Amarres de amor. ¿Puedo atar a una persona para siempre?



Una vez, mientras escuchaba en la radio a una señora que daba a su auditorio lecciones prácticas de seducción y a otra más que hablaba sobre los amarres de amor, yo me puse a concebir ideas como éstas, que me endilgaba a mí mismo:

“No hay manera de provocar el amor, no hay ninguna manera. Aquí la cosmética no sirve de nada. Se ama o no se ama, se gusta o no. Si comprendiéramos esto, el mundo aún tendría esperanzas de durar”.

Pero se producen zapatos, camisas, perfumes, potingues, corbatas, pulseras, abrigos y autos a ritmos vertiginosos con el único fin de hacernos creer que se puede, con eso, impresionar o seducir a los demás.

¿La seducción provoca el amor?

La sabiduría de la vida consiste, sin embargo, en no engañarnos. ¿Qué puede hacer un auto, un perfume o un lápiz labial para suscitar el amor?

El amor es gracia, puro don, y el que crea poder provocarlo o producirlo quedará siempre al final con un palmo de narices. Saber esto, aceptar esto, tendría que hacernos más naturales, y también más resignados.

La señora de la radio hablaba ahora de lencería erótica, y yo no pude menos de esbozar una sonrisa dolorosa.

¡Si poniéndonos todas esas cosas pudiéramos ser un poco más amados, qué fácil sería la vida! Todos nuestros problemas se reducirían entonces a saber qué colores nos hacen parecer más atractivos…

¿Se puede atar a una persona?

En otra sección del mismo programa –es decir, diez minutos más tarde–, una invitada de honor –bruja de profesión– hablaba de amarres de amor y cosas por el estilo. Por lo menos, eso decía: amarres aquí, amarres allá… Recuerdo, más o menos, sus palabras:

–Estimada amiga que me escuchas: no te fíes demasiado en ti misma; o, por lo menos, no te confíes. ¡Hay por lo menos diez mujeres a tu alrededor que ya le han echado el ojo a tu marido!

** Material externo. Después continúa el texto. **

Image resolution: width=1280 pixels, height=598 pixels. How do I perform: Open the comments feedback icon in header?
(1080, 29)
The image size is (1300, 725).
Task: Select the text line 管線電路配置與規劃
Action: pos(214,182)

Y, claro, ya sabes: con los hombres no hay remedio… Tienes, pues, que recurrir no sólo a la seducción, sino también a los poderes sobrenaturales para tenerlo bien quietecito a un lado tuyo. ¿Cómo vas a permitir que te lo quiten otras? Mira, si quieres sujetarlo a ti , te explico lo que tienes que hacer…

Y entonces yo cambié de estación. ¡Como si se pudiera retener a alguien a base de hechicerías! Los embrujos nada pueden contra la libertad…

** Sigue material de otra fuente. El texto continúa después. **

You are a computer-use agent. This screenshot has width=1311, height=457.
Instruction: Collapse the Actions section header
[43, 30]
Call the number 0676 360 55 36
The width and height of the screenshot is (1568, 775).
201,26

Querer enmendar el plan de Dios

Mi madre casi no se maquillaba –escribe Tahar Ben Jelloun en un hermoso libro autobiográfico–. Nunca se compró una barra de labios de marca. Cuando gozaba de buena salud, utilizaba un producto artesano que le coloreaba excesivamente de rosa las mejillas. Ella no sabe lo que es el maquillaje, los polvos para la cara ni las cremas antiarrugas. Le contaron que una de sus sobrinas se había retocado la nariz y el pecho. Se rió y pidió a Dios que la perdonara. ¿Cómo enmendar la obra de Dios? Aquello era una herejía. Luego añadió: ‘¡Por eso ha envejecido de pronto, es un castigo divino!’ ” (Mi madre).

Quizá la madre del escritor exagerara un poco, pero en su queja hay un fondo de verdad; en efecto, ¿cómo cambiarnos a nosotros mismos?, ¿cómo enmendarle la plana a Dios? No, no, no se trata de tomárnosla contra los perfumes o los maquillajes; se trata, humildemente, de no esperar demasiado de ellos, de no exigirles lo que de ningún modo pueden darnos.

¿Queremos ser amados? Pero en esto los embrujos tampoco sirven de nada. En realidad, para ser amados sólo existe un remedio: hacerse amables, hacernos dignos de amor.

El P. Juan Jesús Priego es director de Comunicación de la Arquidiócesis de San Luis Potosí.